- **Requirement**
Tally the lines in the listing below that contain the string "range", and state only the total.

Records shown START

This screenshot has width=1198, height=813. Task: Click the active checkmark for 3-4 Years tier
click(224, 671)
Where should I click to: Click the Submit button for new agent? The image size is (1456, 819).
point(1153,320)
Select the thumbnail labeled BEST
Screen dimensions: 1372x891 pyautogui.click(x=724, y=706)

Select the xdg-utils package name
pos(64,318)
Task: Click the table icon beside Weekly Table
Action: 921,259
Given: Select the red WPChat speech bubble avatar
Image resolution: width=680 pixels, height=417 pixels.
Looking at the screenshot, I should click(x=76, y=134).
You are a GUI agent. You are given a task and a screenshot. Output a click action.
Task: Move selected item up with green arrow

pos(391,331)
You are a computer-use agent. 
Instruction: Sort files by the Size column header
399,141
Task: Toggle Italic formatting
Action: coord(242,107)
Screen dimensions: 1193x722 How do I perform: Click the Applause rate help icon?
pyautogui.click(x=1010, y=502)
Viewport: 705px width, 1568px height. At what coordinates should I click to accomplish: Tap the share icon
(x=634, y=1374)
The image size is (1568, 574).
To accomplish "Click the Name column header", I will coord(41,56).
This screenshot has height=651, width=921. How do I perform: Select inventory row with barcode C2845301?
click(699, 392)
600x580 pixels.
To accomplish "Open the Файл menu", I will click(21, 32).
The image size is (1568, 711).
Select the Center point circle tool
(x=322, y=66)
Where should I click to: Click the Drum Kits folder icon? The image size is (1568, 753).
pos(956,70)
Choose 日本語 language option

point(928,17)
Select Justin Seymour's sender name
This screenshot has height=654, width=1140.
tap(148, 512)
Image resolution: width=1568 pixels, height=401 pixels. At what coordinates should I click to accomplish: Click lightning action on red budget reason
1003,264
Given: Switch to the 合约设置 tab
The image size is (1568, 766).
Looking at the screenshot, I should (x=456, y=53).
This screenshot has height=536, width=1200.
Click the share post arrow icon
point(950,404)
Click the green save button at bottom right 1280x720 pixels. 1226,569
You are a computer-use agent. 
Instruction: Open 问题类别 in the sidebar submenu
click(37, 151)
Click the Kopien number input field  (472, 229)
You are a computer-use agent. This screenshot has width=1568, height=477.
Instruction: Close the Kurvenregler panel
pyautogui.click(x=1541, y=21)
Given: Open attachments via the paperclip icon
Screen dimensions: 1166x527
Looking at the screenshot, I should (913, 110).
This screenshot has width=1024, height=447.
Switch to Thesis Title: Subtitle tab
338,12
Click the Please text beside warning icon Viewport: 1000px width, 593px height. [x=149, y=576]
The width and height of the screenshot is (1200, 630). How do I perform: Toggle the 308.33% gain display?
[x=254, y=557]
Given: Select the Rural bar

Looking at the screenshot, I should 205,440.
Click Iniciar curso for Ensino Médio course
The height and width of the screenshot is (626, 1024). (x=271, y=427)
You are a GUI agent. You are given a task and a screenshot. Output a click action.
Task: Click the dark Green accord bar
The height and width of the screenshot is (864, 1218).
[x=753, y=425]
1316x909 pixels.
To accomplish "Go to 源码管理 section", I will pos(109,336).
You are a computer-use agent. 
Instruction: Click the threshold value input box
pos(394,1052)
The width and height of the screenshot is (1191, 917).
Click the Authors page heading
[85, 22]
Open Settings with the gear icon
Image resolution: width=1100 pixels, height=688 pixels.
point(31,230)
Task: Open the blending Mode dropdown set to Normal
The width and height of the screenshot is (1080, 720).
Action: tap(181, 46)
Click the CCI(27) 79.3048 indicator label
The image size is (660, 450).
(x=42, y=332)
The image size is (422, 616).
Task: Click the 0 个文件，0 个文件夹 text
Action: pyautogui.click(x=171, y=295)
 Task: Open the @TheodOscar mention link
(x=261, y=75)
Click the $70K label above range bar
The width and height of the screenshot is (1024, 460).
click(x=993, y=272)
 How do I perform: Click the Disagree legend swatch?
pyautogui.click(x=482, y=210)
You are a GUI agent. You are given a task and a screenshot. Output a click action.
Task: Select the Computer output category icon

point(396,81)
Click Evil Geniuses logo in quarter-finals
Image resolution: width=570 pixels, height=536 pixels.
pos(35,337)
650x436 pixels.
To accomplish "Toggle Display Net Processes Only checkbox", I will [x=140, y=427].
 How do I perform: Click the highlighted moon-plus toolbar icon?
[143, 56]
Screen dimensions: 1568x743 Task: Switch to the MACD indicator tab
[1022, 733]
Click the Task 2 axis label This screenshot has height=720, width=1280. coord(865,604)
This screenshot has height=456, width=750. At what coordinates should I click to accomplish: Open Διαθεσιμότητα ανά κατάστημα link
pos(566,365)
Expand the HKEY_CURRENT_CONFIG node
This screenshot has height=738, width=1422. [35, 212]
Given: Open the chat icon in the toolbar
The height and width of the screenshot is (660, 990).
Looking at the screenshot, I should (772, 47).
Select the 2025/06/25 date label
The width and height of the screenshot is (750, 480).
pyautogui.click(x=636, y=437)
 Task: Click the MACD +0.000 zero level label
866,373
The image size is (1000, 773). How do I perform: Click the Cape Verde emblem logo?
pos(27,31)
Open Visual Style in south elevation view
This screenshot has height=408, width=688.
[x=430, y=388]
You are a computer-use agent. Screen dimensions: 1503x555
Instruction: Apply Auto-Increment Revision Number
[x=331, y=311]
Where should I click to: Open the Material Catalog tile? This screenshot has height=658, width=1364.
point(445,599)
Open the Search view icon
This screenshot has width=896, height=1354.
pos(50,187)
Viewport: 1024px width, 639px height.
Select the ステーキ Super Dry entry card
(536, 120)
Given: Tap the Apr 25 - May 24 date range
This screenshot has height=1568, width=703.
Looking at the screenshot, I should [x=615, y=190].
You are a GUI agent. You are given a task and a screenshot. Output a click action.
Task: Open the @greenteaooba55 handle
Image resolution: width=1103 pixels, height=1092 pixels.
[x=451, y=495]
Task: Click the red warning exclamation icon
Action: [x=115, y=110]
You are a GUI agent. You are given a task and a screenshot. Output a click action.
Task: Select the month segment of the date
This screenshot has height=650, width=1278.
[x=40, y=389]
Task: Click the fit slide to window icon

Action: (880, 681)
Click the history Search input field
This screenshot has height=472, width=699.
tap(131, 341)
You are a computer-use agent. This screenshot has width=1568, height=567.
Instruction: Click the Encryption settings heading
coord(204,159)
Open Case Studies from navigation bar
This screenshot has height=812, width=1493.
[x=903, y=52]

Records shown END

- **Result**
2